Les pangolins figurent parmi les premières victimes du trafic d’animaux en Afrique du Sud comme dans les pays voisins comme la Namibie, le Mozambique ou encore le Zimbabwe.
La température dans la chambre est fraîche, comme dans un terrier. Dans cet hôpital vétérinaire des environs de Johannesburg, les constantes vitales de Lumbi, un pangolin, sont surveillées de près pendant qu’il boit à la seringue un cocktail protéiné et reçoit sa dose quotidienne de médicaments. Comme plusieurs de ses congénères, il est soigné dans cet établissement spécialisé dans la protection des espèces indigènes, après avoir été sauvé des trafiquants au cours d’une opération de police. L’adresse est gardée secrète, pour éviter une éventuelle attaque de braconniers. « C’est comme une unité de soins intensifs pour les pangolins » qui ont échappé au pire mais sont souvent retrouvés en piteux état, explique Nicci Wright, une des vétérinaires. Gardés illégalement en captivité pendant des semaines dans des sacs, voyageant dans des coffres de voitures, ils ne reçoivent souvent ni eau, ni nourriture.

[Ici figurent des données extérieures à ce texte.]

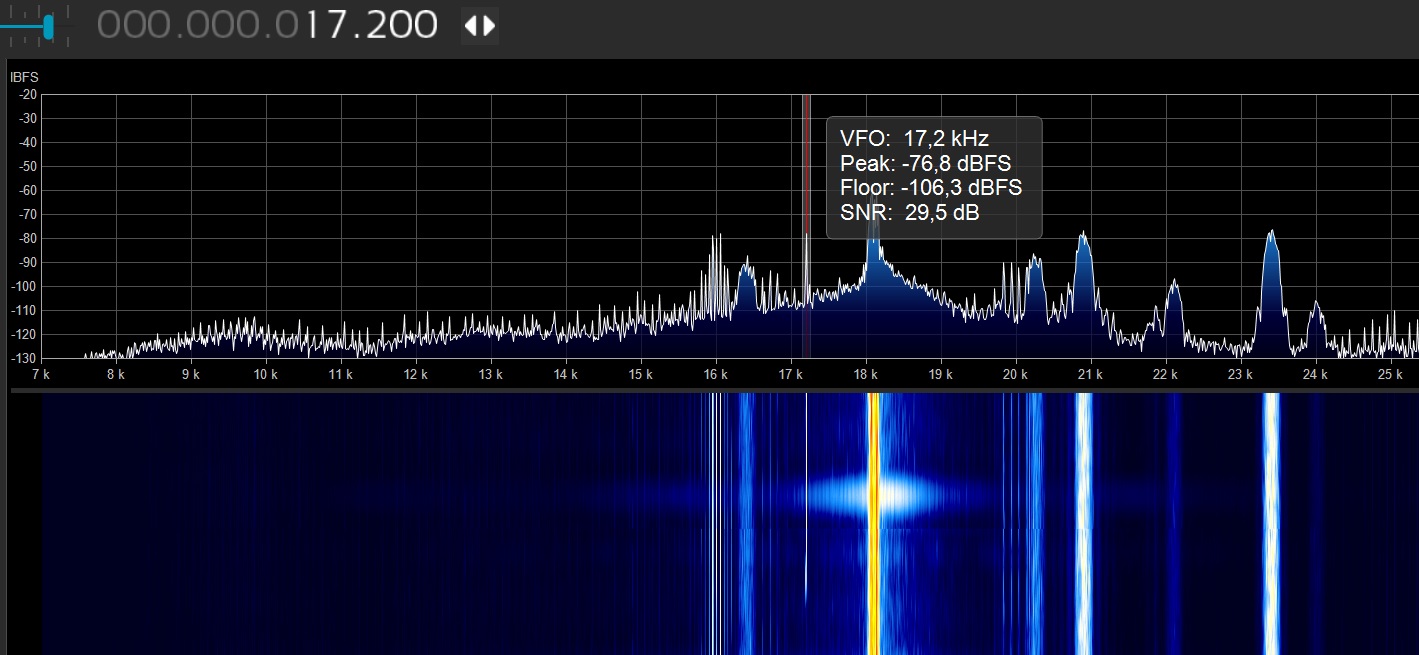The width and height of the screenshot is (1419, 655).
Task: Click the 10 k label on frequency axis
Action: click(265, 375)
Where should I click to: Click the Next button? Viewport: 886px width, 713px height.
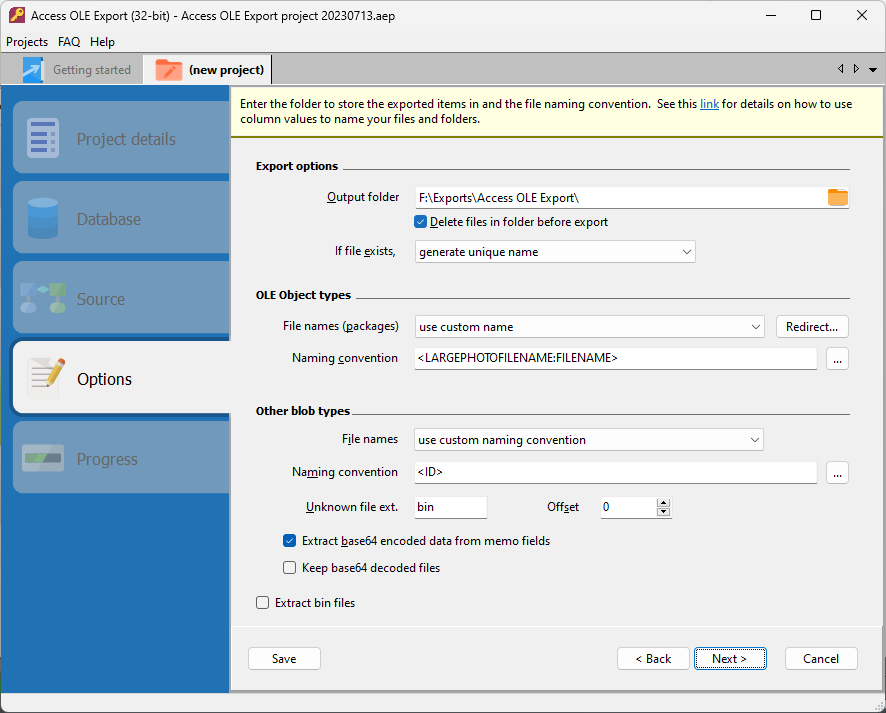pos(730,659)
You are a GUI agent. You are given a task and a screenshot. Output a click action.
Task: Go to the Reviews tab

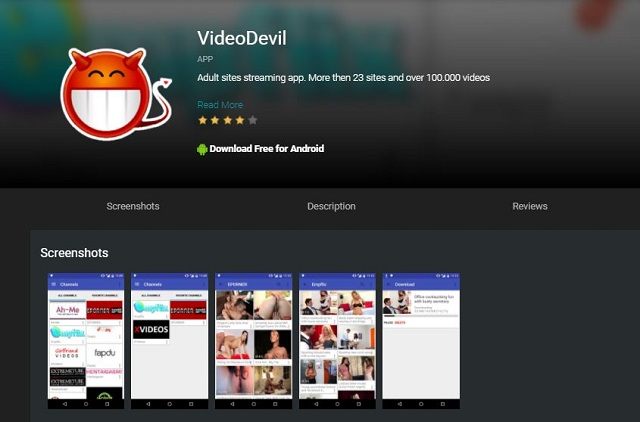[530, 206]
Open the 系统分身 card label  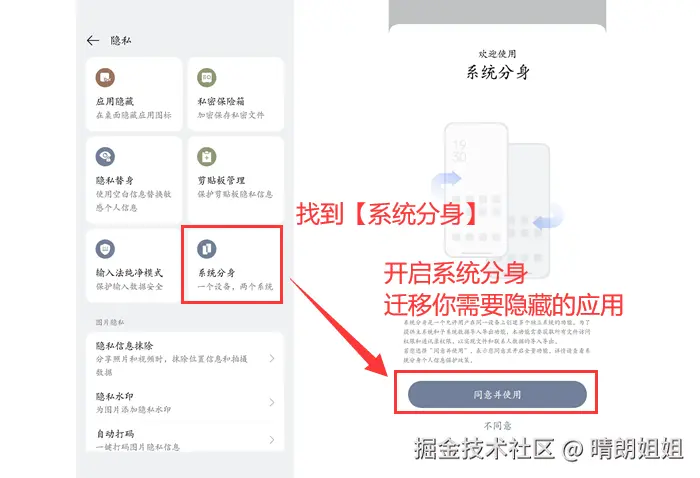click(x=217, y=273)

« Ils sont si différents des autres animaux »
Les pangolins figurent parmi les premières victimes du trafic d’animaux en Afrique du Sud mais aussi dans les pays voisins comme la Namibie, le Mozambique ou encore le Zimbabwe. Prisés pour leurs écailles en kératine, la même matière que les ongles humains, ils sont vendus en Asie pour de prétendues propriétés médicinales. Vivant à l’état sauvage seulement en Asie et en Afrique, les pangolins sont aujourd’hui classés parmi les espèces vulnérables ou en danger. Le nombre exact de spécimens dans le monde n’est pas connu.
Ici, ils sont soignés pendant quelques semaines ou plusieurs mois, avant d’être relâchés. Les vétérinaires doivent parfois expérimenter des traitements pour cette espèce présente sur Terre depuis environ 80 millions d’années, mais dont on sait peu de choses sur le plan médical. « Ils sont si différents des autres animaux », explique le Dr Wright, qui travaille avec les pangolins depuis une quinzaine d’années. « La médecine vétérinaire et le processus de réhabilitation n’ont pas été bien documentés et l’on sait très peu de choses sur l’espèce africaine », ajoute-t-elle.
Le plus souvent, les traitements utilisés pour soigner d’autres mammifères comme les chats et les chiens fonctionnent bien. Parfois, il faut prendre des risques : « C’est un pari à chaque fois », reconnaît Kelsey Skinner, en donnant une dose de médicaments à Lumbi. Spécialiste des pangolins, la vétérinaire de 30 ans a découvert que comme les hommes, ces mangeurs d’insectes nocturnes et solitaires ont des « personnalités » différentes. « Certains sont timides et ne veulent pas être touchés. D’autres sont extravertis et jouent beaucoup dans la boue. Ce sont des comédiens », dit-elle. « Chacun est complètement unique ».
Le mois dernier, un compagnon de Lumbi, un autre pangolin baptisé Stevie, a été relâché après un complet rétablissement. Pendant sept mois, Gareth Thomas, un bénévole, l’a promené chaque semaine dans la nature pour le préparer à la liberté. « J’ai été avec lui depuis le premier jour. J’étais là quand il a été tiré de la boîte dans laquelle les braconniers l’avaient enfermé », raconte-t-il lors d’une des dernières promenades de préparation. Stevie a finalement été relâché à six heures de route de là, dans la réserve naturelle de Manyoni. Un nouveau terrain de jeu d’environ 23.000 hectares pour l’animal, dans le sud de la province du KwaZulu-Natal (est).
Sa caisse de transport ouverte et muni d’un dispositif électronique permettant de le tracer, Steve est d’abord sorti prudemment. Reniflant autour de lui, il s’est alors décidé à partir à la recherche de fourmis pour sa pitance de l’après-midi. « Il a maintenant toutes les compétences nécessaires pour survivre dans la nature », s’est réjoui Donald Davies, du Zululand Conservation Trust qui a supervisé la remise en liberté de l’animal. Le processus est crucial pour la survie de l’espèce. « Nous devons être absolument sûrs qu’ils trouvent la bonne nourriture et des terriers. Sinon, ils vont tout simplement mourir », explique Mme Wright.